On regrettera aussi que le préjudice moral ait été exclu, ce qui vide l’action de groupe de sa vocation indemnitaire.
Par ailleurs, lorsque l’action est dirigée contre un employeur privé ou public, seuls les syndicats seront habilités à agir dans le cadre de l’action de groupe ayant trait aux discriminations visant des salariés, les associations n’agissant qu’en cas de discriminations en matière d’emploi ou de stage. En cela, le texte reste très proche des préconisations du rapport de Mme Pécaut-Rivolier.

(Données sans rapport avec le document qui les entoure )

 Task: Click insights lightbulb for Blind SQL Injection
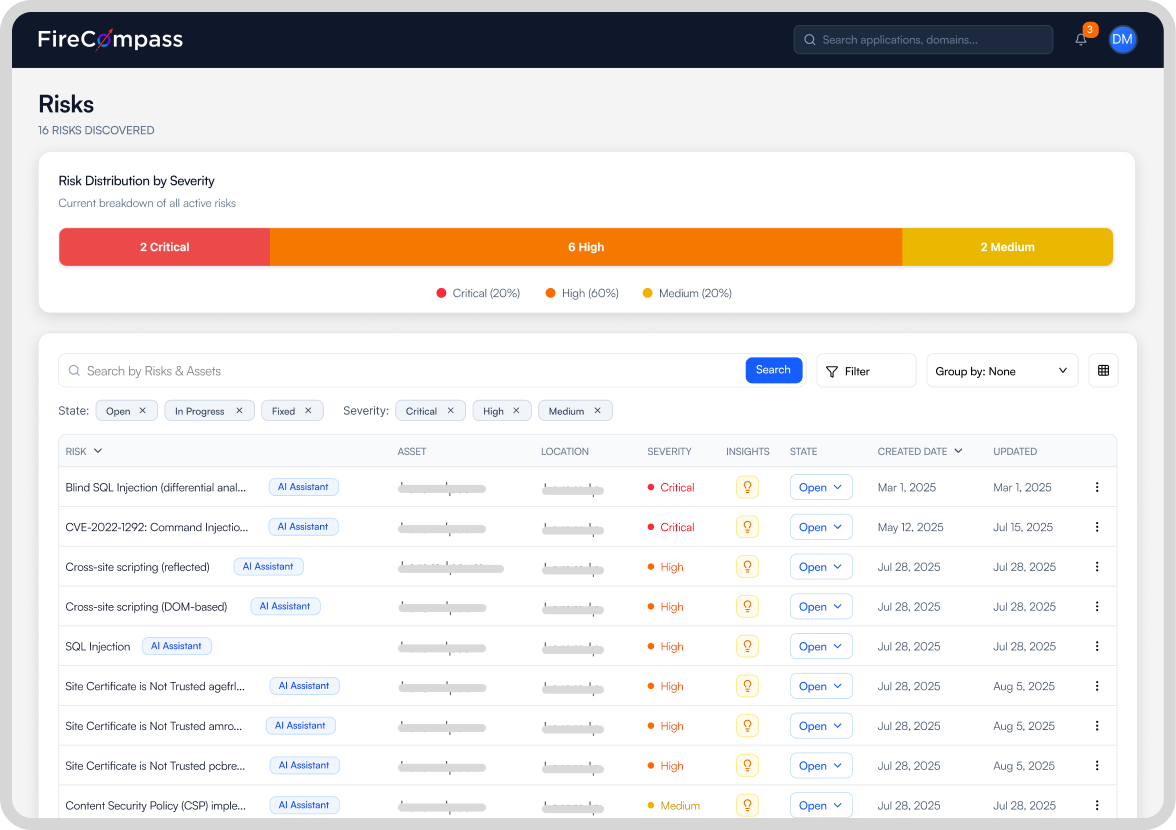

On est en droit de se demander si les syndicats, actifs lorsqu’il s’agit de conflits dans l’entreprise, sont préparés pour agir en matière de discrimination.
Je rappelle enfin, à cet égard, que la proposition de loi que j’avais déposée au nom du groupe écologiste envisageait également que des individus puissent s’organiser en collectif pour porter une action de groupe. Une telle disposition est absente du présent texte.
Je note enfin que l’action en réparation du préjudice subi ne pourra s’exercer que dans le cadre de la procédure individuelle définie aux articles 30 et 31 du texte dont nous débattons – une disposition de nouveau très proche des préconisations du rapport de Mme Pécaut-Rivolier.
On sait pourtant que les recours collectifs en matière de discrimination devraient surtout avoir un effet dissuasif. Et qu’ils devraient inciter les entreprises et les institutions à négocier, voire à corriger en amont leurs comportements discriminatoires, parce que si les plaignants gagnent, les indemnisations partagées entre eux peuvent être, dans les pays autorisant ce genre de procédure, fort élevées.
L’indemnisation symbolique choisie par le Gouvernement n’est pas un outil pragmatique susceptible de faire reculer les discriminations au travail. La commission des lois a, quant à elle, arbitré en faveur de la limitation de l’action de groupe « discrimination au travail » à la seule cessation du manquement. On appelle cela un vœu pieux, si je puis me permettre l’expression.
Ce projet de loi a tout prévu pour calmer les inquiétudes que pourrait susciter chez les patrons, surtout du privé, en cette période de chômage, l’action de groupe en matière de discrimination. Cela n’est pas illégitime. Reste qu’un texte aussi frileux ne risque pas de répondre aux attentes des associations qui luttent depuis des années pour la mise en place de l’action de groupe, et encore moins à celles des discriminés eux-mêmes.